I hope recipients enjoy the handmade gifts as much as I enjoy making them, because that’s what the holidays should be about. And maybe my attempts at being crafty with plant materials will inspire ideas in others.

Air Plant Arrangements

My daughter expressed the desire for some easy-care plants and showed me examples she really liked while we were catalog browsing over Thanksgiving. Never one to disappoint, I ordered a pack of three air plants from Juicy Kits and had fun making a few terrarium arrangements to give Rebecca and Dave for Christmas. I’m counting on her being way too busy to check my blog before I see her.

All three Juicy Kits air plants were easy to arrange.
All three Juicy Kits air plants were easy to arrange.

We already had a few mini-terrariums left over from another project; they seemed perfect for this one. We lined them with some decorative rock and then added objects we’ve saved or found out in our rock garden, including black rock, a shiny red stone, dried wood and a piece of shed deer antler Tim found in the yard. We added sphagnum moss, and I even colored some with green food coloring.

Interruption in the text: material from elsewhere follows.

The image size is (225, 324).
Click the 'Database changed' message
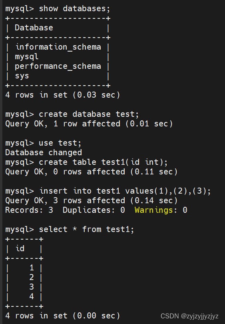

air plant terrarium in coffee pot
The coffee pot still has writing, but we enjoyed using objects from our place, including a piece of shed deer antler.

We placed one air plant in an old coffee pot. It didn’t look as good as I’d hoped, but I love how the top pops up, and it’s a bit of a private joke because our guests used to go through the tiny coffee pot on their first cup in the morning. If anyone knows how to get the writing off of the side, I would love advice! We tried combinations of a razor blade, Goo Gone and CLR. I ran out of patience, so I hope they get the joke. But we liked the arrangements enough that we decided they only need two and we’ll keep one (sorry, kid). We’ll enclose Juicy Kit’s care instructions in the gift bag.

Lavender Sachets

Since we decided to plant more lavender – the perfect xeric plant – I’ve been trying out ways to use the aromatic herb. This year, women in our family get a lavender sachet filled with dried buds and leaves from our garden. Drying and harvesting the lavender was the easy part of the project, and it was a great use of the stalks I wanted to leave on the plant longer so we could enjoy them in our garden. If you harvest lavender for wands or arrangements, you have to cut it earlier, before the buds fully flower.

Lavender bunches even look gorgeous when hanging to dry in an old shed.
Lavender bunches even look gorgeous when hanging to dry in an old shed.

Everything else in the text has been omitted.